Спешились. Саид взял из-под наклоненной скалы горсть песку и подбросил вверх.

- Яман, - сказал Карабек, - плохо. Ветер на козлишка идет, сейчас козлишка людской запах слышит, козлишка убегает.

- Идем скорей, - сказал я.

Я решил попытать счастья и быстро, насколько это позволял проваливавшийся снег, пошел между обломками скал вверх. Вскоре я вспотел и начал задыхаться: высота в четыре тысячи метров давала себя чувствовать. Все же я решил посмотреть, где козел, ибо высокие обломки заслоняли его от меня.

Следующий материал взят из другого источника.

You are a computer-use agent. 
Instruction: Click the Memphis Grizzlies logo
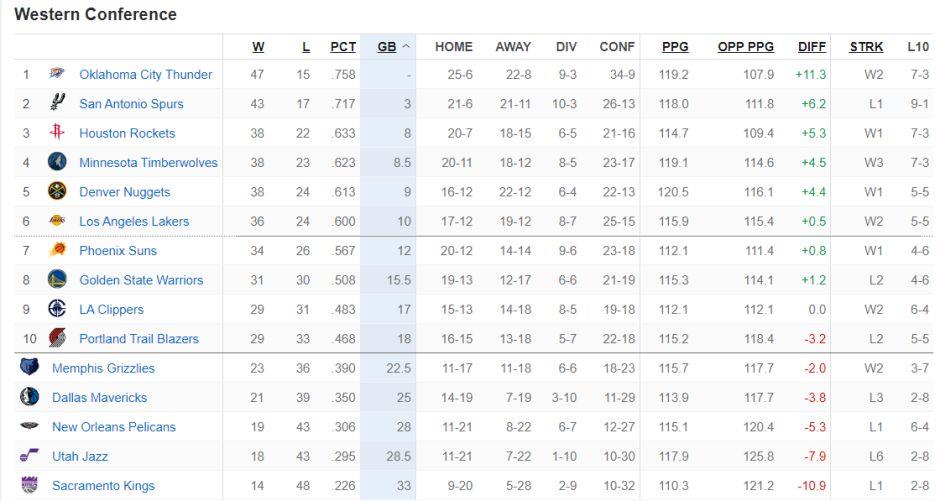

Приподнявшись на руках, я влез на небольшой обломок и пополз по скользкому черному краю, достиг верхушки его и осторожно выглянул.

Как и предсказывал Карабек, почувствовав запах людей, козел уже удалялся к верхушке горы.

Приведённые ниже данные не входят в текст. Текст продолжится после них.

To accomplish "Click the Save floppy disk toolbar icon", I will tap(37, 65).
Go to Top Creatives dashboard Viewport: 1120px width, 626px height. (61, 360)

"Все равно уйдет, попробую", - решил я и быстро перевел курок с предохранителя на боевое положение. Затем, поставив прицельную рамку на шестьсот метров, поспешно прицелился в козла и выстрелил. И тотчас же, словно по команде, больше десятка козлов выскочило метрах в ста от меня из камней и стало удирать на верхушку горы.

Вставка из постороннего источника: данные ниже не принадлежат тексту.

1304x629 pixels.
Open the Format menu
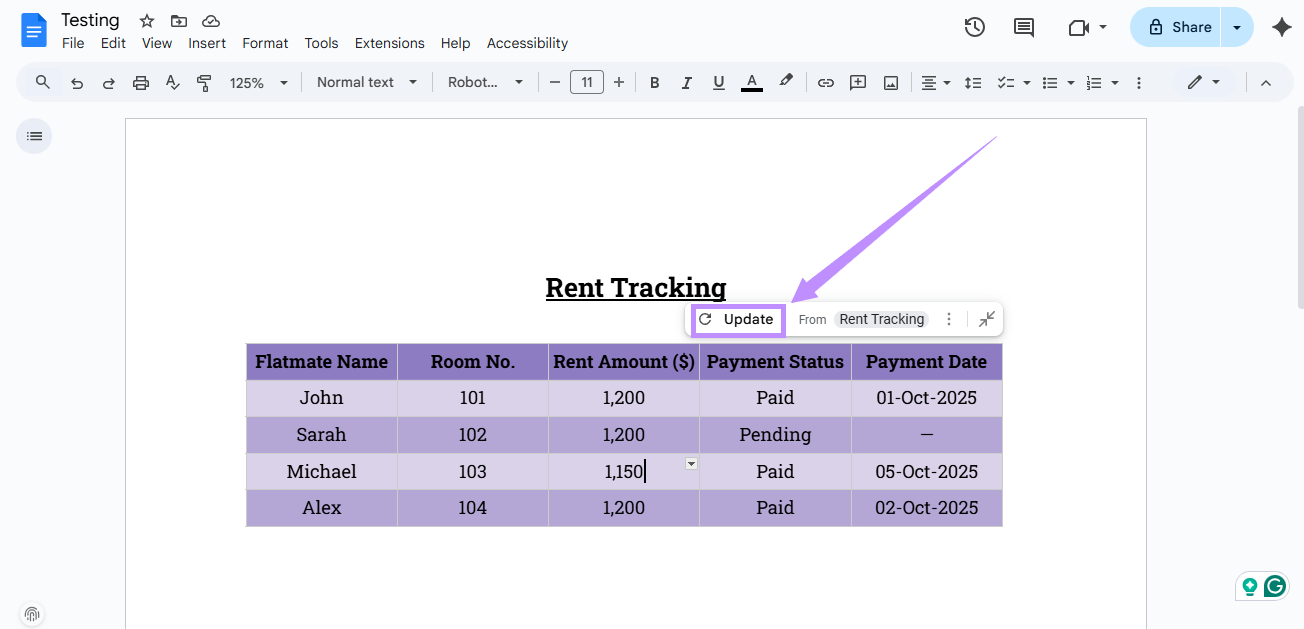click(x=265, y=43)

- Что я наделал? Ведь если бы подойти поближе, я бы их всех перестрелял…

Появление козлов меня ошеломило, и я прозевал наиболее удачное положение. Но все же я сделал несколько выстрелов по исчезавшим за верхушкой скалы козлам и не попал ни в одного.

Спустился я расстроенный и смущенный. Саид покачал головой и начал укоризненно что-то говорить.

Поехали дальше. Через полчаса остановились снова. Карабек, не говоря ни слова, свернул быка в глубокий снег налево и заехал в щель. Кутас в зимних условиях - снегоочиститель пути. И Тамерлан блестяще справлялся со своей задачей, проламывая своей грудью дорогу в сугробах За ним на этот раз ехал Саид на черном верблюде, а за Саидом - я. Повернув в ущелье направо, мы спешились.

- Козлишка четыре штуки та сторона горы есть… - сказал Карабек, - надо гора лазить.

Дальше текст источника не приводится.